A "Rethink Your Drink" media campaign conducted by the state Health Department over a three-month period earlier this year is said to have reached about 54 percent of teens statewide, through public service announcements, advertising in malls and movie theaters and on social media networks.
And guess what? It apparently worked. A phone survey of teens by the University of Hawaii’s Office of Public Health Studies found that 60 percent said they are drinking fewer sugary drinks as a result of the campaign, which included ads depicting young people drinking orange-colored globs of "fat" from soda and sports drink bottles.
The $300,000 campaign was paid for with money from the state’s tobacco settlement special fund.
Saving babies without an M.D.
As the latest evidence that innovation can spring from unexpected sources, consider the work of Jorge Odsn, a car mechanic in Argentina.
Inspired by a YouTube video showing how to extract a cork floating in a wine bottle, Odsn applied the same logic to treating fetal distress caused by obstructed labor.

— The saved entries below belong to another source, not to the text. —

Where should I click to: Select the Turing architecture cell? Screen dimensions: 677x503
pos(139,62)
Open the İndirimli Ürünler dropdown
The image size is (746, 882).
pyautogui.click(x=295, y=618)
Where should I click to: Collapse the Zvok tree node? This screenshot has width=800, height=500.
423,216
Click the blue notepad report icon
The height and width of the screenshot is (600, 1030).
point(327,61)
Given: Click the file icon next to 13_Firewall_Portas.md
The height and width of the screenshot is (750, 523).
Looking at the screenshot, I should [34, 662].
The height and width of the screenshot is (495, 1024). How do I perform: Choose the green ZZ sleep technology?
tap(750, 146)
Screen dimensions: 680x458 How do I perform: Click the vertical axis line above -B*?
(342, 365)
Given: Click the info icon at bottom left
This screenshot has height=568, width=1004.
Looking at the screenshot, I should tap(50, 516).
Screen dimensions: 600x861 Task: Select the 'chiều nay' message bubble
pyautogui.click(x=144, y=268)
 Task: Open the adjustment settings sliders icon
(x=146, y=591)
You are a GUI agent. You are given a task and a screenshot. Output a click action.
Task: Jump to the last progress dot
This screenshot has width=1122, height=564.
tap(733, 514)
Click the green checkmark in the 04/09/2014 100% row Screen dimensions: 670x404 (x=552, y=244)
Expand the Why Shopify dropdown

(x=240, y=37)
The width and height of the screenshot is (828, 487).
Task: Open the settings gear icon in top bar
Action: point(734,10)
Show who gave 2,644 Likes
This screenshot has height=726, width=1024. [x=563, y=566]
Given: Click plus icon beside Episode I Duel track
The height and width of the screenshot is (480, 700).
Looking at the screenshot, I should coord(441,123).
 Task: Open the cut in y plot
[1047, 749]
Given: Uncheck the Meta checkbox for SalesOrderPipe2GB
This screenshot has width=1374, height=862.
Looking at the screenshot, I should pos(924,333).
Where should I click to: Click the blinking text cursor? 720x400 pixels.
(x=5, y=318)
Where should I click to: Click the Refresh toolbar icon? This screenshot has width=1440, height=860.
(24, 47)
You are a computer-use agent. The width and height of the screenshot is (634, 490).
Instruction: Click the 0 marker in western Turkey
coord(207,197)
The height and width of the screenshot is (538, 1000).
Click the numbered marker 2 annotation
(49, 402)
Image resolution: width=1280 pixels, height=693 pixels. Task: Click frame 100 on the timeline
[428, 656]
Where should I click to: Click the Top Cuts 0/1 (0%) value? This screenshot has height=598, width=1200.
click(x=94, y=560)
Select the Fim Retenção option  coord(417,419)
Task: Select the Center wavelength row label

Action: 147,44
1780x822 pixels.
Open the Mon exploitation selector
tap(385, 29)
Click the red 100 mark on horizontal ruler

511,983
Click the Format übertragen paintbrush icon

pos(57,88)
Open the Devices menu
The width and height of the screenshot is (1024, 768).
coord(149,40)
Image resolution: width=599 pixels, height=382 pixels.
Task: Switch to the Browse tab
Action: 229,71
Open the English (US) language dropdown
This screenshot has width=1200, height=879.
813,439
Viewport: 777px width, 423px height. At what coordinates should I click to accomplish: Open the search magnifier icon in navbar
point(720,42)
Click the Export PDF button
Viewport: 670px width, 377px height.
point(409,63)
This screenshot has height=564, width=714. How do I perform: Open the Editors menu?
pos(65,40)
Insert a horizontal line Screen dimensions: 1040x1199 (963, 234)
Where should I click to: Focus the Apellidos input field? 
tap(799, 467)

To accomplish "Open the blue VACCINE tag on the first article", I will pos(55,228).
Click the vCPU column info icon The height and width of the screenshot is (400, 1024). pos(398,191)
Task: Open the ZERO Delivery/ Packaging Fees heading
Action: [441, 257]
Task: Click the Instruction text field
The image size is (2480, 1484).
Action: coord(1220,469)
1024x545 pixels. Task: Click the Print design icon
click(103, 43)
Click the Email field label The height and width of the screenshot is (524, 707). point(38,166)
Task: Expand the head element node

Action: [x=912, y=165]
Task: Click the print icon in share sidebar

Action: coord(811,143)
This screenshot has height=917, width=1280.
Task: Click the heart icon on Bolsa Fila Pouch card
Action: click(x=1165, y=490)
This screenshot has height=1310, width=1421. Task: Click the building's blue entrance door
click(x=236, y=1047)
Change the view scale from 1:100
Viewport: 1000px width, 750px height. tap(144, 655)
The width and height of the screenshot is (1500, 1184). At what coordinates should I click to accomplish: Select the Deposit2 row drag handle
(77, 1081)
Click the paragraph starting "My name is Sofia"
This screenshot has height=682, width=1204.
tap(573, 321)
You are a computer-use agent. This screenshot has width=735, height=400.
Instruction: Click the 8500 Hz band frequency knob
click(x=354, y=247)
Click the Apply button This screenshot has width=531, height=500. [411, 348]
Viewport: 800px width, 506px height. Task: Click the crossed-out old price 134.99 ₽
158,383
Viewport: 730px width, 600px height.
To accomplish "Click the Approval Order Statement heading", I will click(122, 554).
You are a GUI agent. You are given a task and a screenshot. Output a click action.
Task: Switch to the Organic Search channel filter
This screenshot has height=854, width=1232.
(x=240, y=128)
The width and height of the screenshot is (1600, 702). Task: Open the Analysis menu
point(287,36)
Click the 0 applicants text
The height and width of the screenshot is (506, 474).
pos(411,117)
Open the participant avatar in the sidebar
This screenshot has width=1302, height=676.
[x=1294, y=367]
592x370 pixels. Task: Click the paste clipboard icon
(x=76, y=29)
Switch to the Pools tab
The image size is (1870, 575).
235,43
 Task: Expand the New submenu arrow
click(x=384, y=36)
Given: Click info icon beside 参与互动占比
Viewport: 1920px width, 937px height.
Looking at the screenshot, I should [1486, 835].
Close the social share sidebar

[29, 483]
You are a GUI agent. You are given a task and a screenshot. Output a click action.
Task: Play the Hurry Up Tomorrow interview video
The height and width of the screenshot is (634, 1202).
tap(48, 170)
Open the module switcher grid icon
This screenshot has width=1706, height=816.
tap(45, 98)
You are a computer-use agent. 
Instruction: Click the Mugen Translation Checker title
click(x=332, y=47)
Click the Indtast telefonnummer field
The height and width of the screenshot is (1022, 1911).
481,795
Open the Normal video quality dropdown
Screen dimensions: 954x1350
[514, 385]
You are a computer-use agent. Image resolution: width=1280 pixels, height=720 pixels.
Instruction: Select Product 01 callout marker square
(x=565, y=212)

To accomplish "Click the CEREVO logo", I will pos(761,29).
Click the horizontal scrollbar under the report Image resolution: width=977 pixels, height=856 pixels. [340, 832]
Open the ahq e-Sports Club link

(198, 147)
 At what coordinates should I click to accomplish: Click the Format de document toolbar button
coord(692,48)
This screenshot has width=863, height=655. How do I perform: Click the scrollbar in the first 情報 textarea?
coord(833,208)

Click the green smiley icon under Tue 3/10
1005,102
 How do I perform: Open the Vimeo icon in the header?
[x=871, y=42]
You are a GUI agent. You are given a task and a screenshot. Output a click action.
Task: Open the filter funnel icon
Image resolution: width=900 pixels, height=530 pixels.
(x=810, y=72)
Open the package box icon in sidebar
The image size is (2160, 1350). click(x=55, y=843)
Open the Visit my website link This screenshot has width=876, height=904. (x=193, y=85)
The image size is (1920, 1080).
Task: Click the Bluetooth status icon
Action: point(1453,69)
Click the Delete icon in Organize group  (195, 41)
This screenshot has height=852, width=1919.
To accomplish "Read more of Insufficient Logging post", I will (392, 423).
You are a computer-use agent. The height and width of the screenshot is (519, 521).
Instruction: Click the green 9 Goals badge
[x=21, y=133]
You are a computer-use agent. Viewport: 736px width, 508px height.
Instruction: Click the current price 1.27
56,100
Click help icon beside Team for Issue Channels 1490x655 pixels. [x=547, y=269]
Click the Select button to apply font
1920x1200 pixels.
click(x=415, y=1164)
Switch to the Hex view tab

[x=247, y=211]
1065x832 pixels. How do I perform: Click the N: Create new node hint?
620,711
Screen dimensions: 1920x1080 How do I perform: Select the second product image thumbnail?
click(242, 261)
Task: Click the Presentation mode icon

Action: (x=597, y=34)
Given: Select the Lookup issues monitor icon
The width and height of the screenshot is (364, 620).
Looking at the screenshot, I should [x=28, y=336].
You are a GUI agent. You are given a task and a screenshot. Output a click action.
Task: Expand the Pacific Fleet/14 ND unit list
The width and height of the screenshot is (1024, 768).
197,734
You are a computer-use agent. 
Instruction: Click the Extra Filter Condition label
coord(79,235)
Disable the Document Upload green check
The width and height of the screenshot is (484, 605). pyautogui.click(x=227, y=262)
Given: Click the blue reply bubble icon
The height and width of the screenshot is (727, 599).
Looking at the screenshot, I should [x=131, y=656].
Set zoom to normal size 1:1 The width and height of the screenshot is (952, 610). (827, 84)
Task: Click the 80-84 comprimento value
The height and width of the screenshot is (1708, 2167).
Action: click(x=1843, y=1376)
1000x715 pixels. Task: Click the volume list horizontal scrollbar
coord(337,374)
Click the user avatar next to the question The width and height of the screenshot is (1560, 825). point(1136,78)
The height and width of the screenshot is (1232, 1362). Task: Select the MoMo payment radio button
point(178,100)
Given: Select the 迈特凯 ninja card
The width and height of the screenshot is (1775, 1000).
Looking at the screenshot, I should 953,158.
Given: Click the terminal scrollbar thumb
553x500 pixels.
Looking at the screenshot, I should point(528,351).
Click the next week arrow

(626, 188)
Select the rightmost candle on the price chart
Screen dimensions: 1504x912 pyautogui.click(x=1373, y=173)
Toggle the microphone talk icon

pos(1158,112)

He invented a simple device to safely extract babies stuck in the birth canal. Now the Odsn Device has won the hearty endorsement of the World Health Organization and doctors say it has enormous potential to save babies’ lives in poor countries, and to reduce the incidence of Caesarean sections in rich ones.
Odsn says the idea came to him in his sleep, after he had watched the clip on the Internet. Talk about sweet dreams.